Yes, and we recommend it for the bigger games. The iPad supports PlayStation and Xbox controllers over Bluetooth, and titles like Resident Evil Village, Genshin Impact and Death Stranding feel far better with sticks and buttons. Pair it in Settings under Bluetooth. The casual and puzzle games here are designed for touch, so a controller is optional for those.
Which of these are good for younger kids?
Talking Tom, Subway Surfers, Fruit Ninja and Angry Birds are the gentlest picks, with simple controls and no real pressure. For older children, our best education apps for iPad guide pairs nicely so screen time stays a mix of play and learning. We also suggest setting up Screen Time limits before handing the tablet over.
Do I have to buy a game twice to play it on both iPhone and iPad?

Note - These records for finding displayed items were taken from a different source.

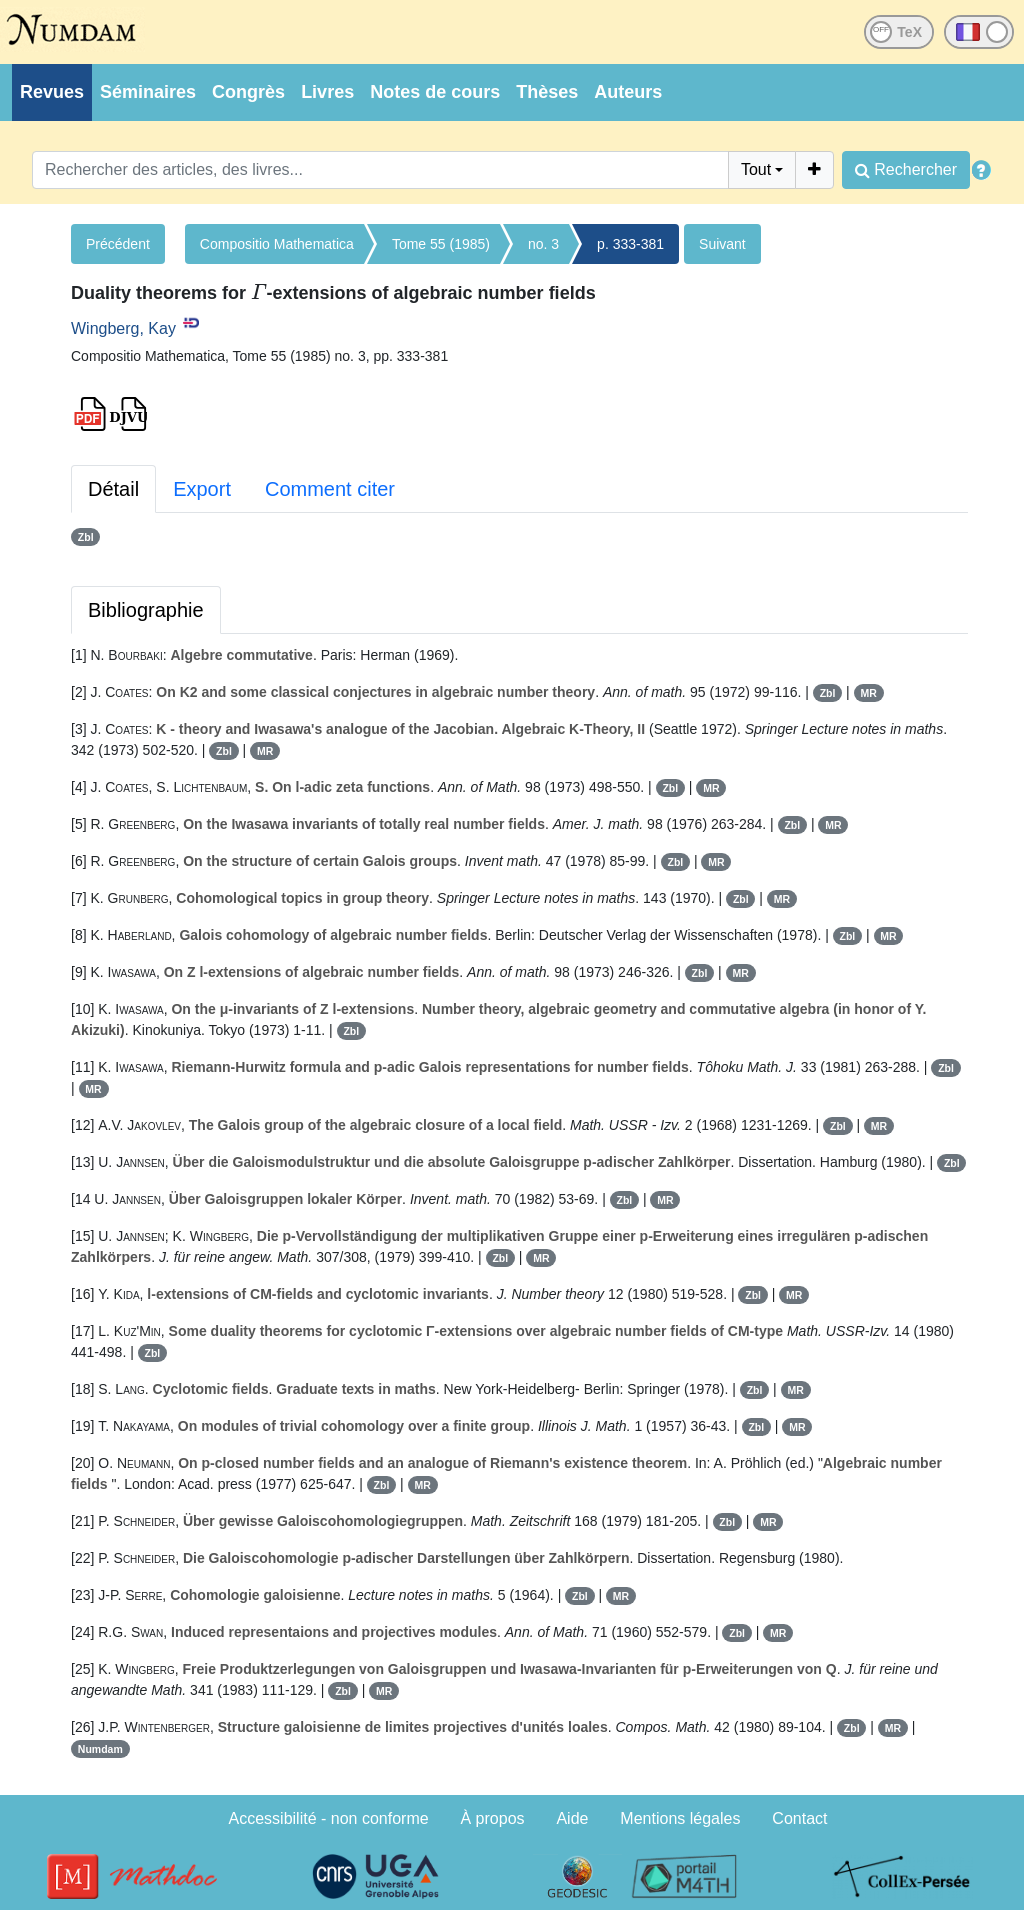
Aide (572, 1818)
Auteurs (628, 92)
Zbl (86, 537)
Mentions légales (680, 1818)
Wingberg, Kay (123, 328)
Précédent (118, 244)
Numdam (100, 1749)
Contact (799, 1818)
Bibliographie (146, 610)
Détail (113, 489)
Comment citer (330, 489)
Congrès (248, 92)
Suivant (722, 244)
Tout (756, 169)
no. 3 (543, 244)
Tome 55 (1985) (441, 244)
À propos (493, 1818)
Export (202, 489)
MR (868, 693)
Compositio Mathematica (277, 244)
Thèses (547, 92)
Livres (327, 92)
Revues (52, 92)
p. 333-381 (630, 244)
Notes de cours (435, 92)
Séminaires (148, 92)
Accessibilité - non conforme (329, 1818)
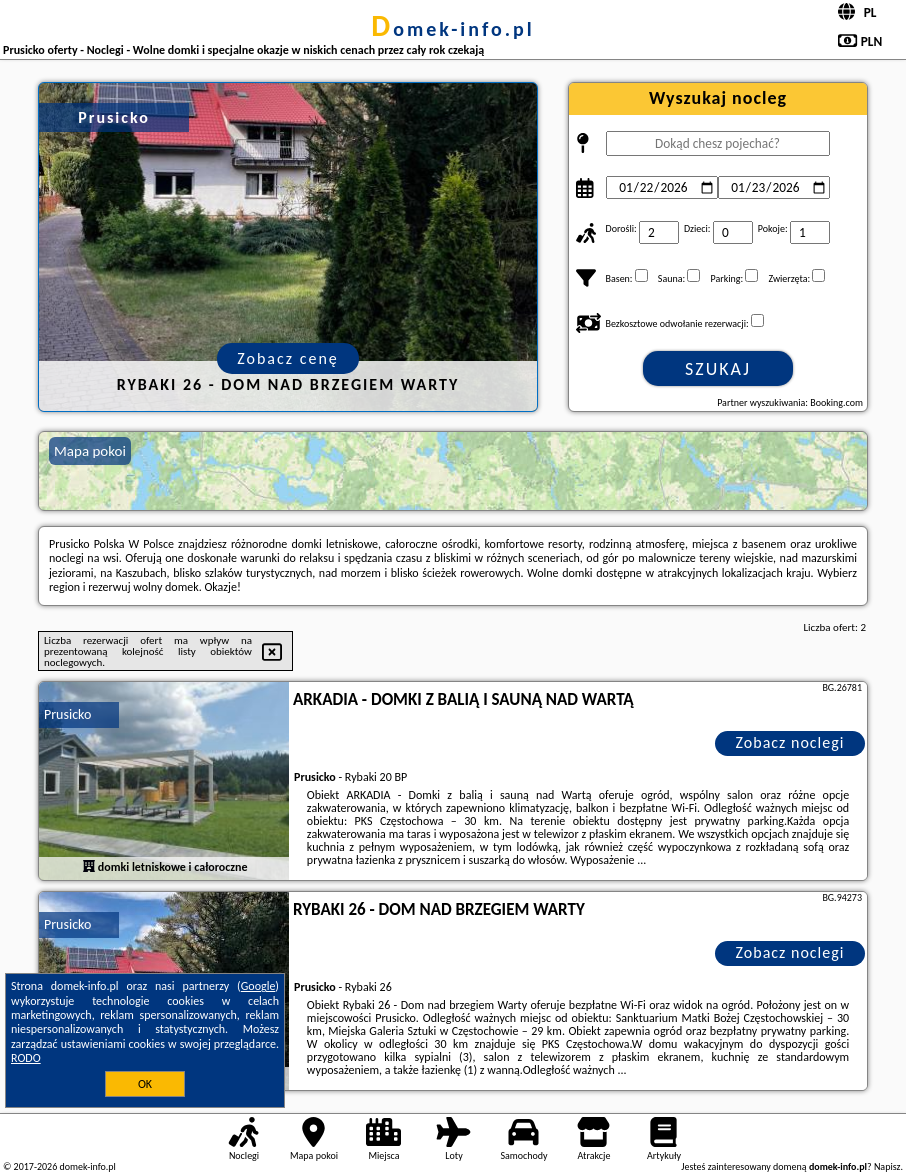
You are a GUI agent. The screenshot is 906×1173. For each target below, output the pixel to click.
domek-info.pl (452, 29)
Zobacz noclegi (790, 742)
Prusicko (67, 714)
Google (258, 986)
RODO (26, 1058)
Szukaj (718, 369)
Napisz (887, 1166)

Usually not. Many iOS games are universal, so a single purchase or download from your Apple Account covers both iPhone and iPad. The game appears on both devices and often syncs your progress through its own login or iCloud, so a title you already own on your phone is frequently ready to play on the iPad at no extra cost.
How can I play without ads or in-app purchases?
Look at Apple Arcade. It is a subscription with one flat monthly fee, and every game in it is free of ads and in-app purchases, with all content unlocked as part of the membership. It sits right alongside the free games in the App Store, so you can mix a few Arcade titles in when you want a quieter experience and skip the constant prompts to spend.